Assignment:
Please return the whole listing exactly.

== Segment start ==

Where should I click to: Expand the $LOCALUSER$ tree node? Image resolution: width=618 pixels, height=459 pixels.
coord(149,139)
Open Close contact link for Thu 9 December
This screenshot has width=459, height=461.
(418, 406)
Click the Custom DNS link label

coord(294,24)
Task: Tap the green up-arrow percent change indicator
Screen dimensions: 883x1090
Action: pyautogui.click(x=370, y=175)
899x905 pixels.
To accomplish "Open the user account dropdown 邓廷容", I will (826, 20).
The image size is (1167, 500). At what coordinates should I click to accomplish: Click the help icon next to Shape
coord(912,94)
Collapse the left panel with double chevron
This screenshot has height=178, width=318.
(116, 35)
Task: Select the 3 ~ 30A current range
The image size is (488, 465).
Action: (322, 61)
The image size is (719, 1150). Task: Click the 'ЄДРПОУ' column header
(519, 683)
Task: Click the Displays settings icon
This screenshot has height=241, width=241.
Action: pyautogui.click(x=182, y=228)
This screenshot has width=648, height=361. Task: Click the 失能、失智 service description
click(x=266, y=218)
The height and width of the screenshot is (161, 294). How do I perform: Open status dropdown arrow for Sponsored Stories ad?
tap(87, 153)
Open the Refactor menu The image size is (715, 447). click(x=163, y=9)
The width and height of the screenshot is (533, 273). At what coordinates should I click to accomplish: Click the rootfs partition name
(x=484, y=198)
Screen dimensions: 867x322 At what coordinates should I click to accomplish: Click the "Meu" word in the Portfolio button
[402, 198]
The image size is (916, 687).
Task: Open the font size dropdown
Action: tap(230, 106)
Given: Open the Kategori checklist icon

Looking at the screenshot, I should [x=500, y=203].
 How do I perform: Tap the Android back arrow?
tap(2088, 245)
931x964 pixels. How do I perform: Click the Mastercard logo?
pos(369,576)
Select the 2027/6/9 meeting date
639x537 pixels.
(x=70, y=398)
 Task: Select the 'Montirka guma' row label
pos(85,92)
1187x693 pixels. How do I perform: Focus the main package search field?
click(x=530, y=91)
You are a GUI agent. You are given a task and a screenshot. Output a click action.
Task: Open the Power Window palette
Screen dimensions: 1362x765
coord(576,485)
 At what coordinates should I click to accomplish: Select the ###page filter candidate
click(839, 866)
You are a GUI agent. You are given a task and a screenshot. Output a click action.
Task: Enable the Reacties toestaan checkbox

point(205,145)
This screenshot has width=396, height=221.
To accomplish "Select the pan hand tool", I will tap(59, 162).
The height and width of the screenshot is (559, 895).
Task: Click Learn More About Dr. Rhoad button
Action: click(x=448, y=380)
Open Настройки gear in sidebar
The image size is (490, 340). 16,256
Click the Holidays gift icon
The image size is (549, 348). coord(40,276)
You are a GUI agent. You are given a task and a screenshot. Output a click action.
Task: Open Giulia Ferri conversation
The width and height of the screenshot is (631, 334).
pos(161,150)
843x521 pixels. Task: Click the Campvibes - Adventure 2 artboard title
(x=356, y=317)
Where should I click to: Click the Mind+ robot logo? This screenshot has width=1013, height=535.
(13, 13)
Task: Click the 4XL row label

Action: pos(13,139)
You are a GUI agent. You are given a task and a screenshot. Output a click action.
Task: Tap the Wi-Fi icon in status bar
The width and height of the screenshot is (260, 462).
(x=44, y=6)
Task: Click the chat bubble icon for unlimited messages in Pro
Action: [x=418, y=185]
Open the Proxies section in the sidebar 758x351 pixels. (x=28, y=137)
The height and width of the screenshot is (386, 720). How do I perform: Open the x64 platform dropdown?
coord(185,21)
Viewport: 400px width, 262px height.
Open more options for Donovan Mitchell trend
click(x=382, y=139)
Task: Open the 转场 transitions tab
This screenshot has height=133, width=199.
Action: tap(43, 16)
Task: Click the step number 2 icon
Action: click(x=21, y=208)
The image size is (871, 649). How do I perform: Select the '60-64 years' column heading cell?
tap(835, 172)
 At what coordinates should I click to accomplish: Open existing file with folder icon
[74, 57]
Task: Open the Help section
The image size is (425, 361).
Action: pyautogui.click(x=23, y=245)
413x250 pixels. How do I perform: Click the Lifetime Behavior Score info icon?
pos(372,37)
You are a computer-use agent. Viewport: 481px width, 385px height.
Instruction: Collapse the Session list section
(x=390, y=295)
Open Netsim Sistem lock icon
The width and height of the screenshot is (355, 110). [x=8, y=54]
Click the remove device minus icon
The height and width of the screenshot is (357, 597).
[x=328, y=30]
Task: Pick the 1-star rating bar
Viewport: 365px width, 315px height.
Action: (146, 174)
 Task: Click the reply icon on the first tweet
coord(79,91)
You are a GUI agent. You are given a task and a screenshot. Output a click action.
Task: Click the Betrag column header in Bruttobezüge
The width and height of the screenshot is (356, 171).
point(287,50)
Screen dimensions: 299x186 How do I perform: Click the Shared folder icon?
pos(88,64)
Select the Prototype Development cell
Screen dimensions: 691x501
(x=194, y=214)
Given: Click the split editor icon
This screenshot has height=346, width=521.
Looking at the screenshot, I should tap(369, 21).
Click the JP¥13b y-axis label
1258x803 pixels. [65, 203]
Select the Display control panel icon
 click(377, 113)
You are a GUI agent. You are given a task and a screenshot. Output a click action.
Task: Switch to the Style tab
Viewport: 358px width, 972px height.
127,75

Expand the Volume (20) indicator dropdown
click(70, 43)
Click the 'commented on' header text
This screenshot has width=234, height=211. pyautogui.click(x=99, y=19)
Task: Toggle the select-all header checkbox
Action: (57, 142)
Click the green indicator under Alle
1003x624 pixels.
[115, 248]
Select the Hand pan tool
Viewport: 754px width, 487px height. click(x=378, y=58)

== Segment end ==

Exercise result:
Where should I click to: Expand the $LOCALUSER$ tree node? Image resolution: width=618 pixels, height=459 pixels.
coord(149,139)
Open Close contact link for Thu 9 December
This screenshot has width=459, height=461.
(418, 406)
Click the Custom DNS link label

coord(294,24)
Task: Tap the green up-arrow percent change indicator
Screen dimensions: 883x1090
Action: pyautogui.click(x=370, y=175)
899x905 pixels.
To accomplish "Open the user account dropdown 邓廷容", I will (826, 20).
The image size is (1167, 500). At what coordinates should I click to accomplish: Click the help icon next to Shape
coord(912,94)
Collapse the left panel with double chevron
This screenshot has height=178, width=318.
(116, 35)
Task: Select the 3 ~ 30A current range
The image size is (488, 465).
Action: (322, 61)
The image size is (719, 1150). Task: Click the 'ЄДРПОУ' column header
(519, 683)
Task: Click the Displays settings icon
This screenshot has height=241, width=241.
Action: pyautogui.click(x=182, y=228)
This screenshot has width=648, height=361. Task: Click the 失能、失智 service description
click(x=266, y=218)
The height and width of the screenshot is (161, 294). How do I perform: Open status dropdown arrow for Sponsored Stories ad?
tap(87, 153)
Open the Refactor menu The image size is (715, 447). click(x=163, y=9)
The width and height of the screenshot is (533, 273). At what coordinates should I click to accomplish: Click the rootfs partition name
(x=484, y=198)
Screen dimensions: 867x322 At what coordinates should I click to accomplish: Click the "Meu" word in the Portfolio button
[402, 198]
The image size is (916, 687).
Task: Open the font size dropdown
Action: tap(230, 106)
Given: Open the Kategori checklist icon

Looking at the screenshot, I should [x=500, y=203].
 How do I perform: Tap the Android back arrow?
tap(2088, 245)
931x964 pixels. How do I perform: Click the Mastercard logo?
pos(369,576)
Select the 2027/6/9 meeting date
639x537 pixels.
(x=70, y=398)
 Task: Select the 'Montirka guma' row label
pos(85,92)
1187x693 pixels. How do I perform: Focus the main package search field?
click(x=530, y=91)
You are a GUI agent. You are given a task and a screenshot. Output a click action.
Task: Open the Power Window palette
Screen dimensions: 1362x765
coord(576,485)
 At what coordinates should I click to accomplish: Select the ###page filter candidate
click(839, 866)
You are a GUI agent. You are given a task and a screenshot. Output a click action.
Task: Enable the Reacties toestaan checkbox

point(205,145)
This screenshot has width=396, height=221.
To accomplish "Select the pan hand tool", I will tap(59, 162).
The height and width of the screenshot is (559, 895).
Task: Click Learn More About Dr. Rhoad button
Action: click(x=448, y=380)
Open Настройки gear in sidebar
The image size is (490, 340). 16,256
Click the Holidays gift icon
The image size is (549, 348). coord(40,276)
You are a GUI agent. You are given a task and a screenshot. Output a click action.
Task: Open Giulia Ferri conversation
The width and height of the screenshot is (631, 334).
pos(161,150)
843x521 pixels. Task: Click the Campvibes - Adventure 2 artboard title
(x=356, y=317)
Where should I click to: Click the Mind+ robot logo? This screenshot has width=1013, height=535.
(13, 13)
Task: Click the 4XL row label

Action: pos(13,139)
You are a GUI agent. You are given a task and a screenshot. Output a click action.
Task: Tap the Wi-Fi icon in status bar
The width and height of the screenshot is (260, 462).
(x=44, y=6)
Task: Click the chat bubble icon for unlimited messages in Pro
Action: [x=418, y=185]
Open the Proxies section in the sidebar 758x351 pixels. (x=28, y=137)
The height and width of the screenshot is (386, 720). How do I perform: Open the x64 platform dropdown?
coord(185,21)
Viewport: 400px width, 262px height.
Open more options for Donovan Mitchell trend
click(x=382, y=139)
Task: Open the 转场 transitions tab
This screenshot has height=133, width=199.
Action: tap(43, 16)
Task: Click the step number 2 icon
Action: click(x=21, y=208)
The image size is (871, 649). How do I perform: Select the '60-64 years' column heading cell?
tap(835, 172)
 At what coordinates should I click to accomplish: Open existing file with folder icon
[74, 57]
Task: Open the Help section
The image size is (425, 361).
Action: pyautogui.click(x=23, y=245)
413x250 pixels. How do I perform: Click the Lifetime Behavior Score info icon?
pos(372,37)
You are a computer-use agent. Viewport: 481px width, 385px height.
Instruction: Collapse the Session list section
(x=390, y=295)
Open Netsim Sistem lock icon
The width and height of the screenshot is (355, 110). [x=8, y=54]
Click the remove device minus icon
The height and width of the screenshot is (357, 597).
[x=328, y=30]
Task: Pick the 1-star rating bar
Viewport: 365px width, 315px height.
Action: (146, 174)
 Task: Click the reply icon on the first tweet
coord(79,91)
You are a GUI agent. You are given a task and a screenshot. Output a click action.
Task: Click the Betrag column header in Bruttobezüge
The width and height of the screenshot is (356, 171).
point(287,50)
Screen dimensions: 299x186 How do I perform: Click the Shared folder icon?
pos(88,64)
Select the Prototype Development cell
Screen dimensions: 691x501
(x=194, y=214)
Given: Click the split editor icon
This screenshot has height=346, width=521.
Looking at the screenshot, I should tap(369, 21).
Click the JP¥13b y-axis label
1258x803 pixels. [65, 203]
Select the Display control panel icon
 click(377, 113)
You are a GUI agent. You are given a task and a screenshot. Output a click action.
Task: Switch to the Style tab
Viewport: 358px width, 972px height.
127,75

Expand the Volume (20) indicator dropdown
click(70, 43)
Click the 'commented on' header text
This screenshot has width=234, height=211. pyautogui.click(x=99, y=19)
Task: Toggle the select-all header checkbox
Action: (57, 142)
Click the green indicator under Alle
1003x624 pixels.
[115, 248]
Select the Hand pan tool
Viewport: 754px width, 487px height. click(x=378, y=58)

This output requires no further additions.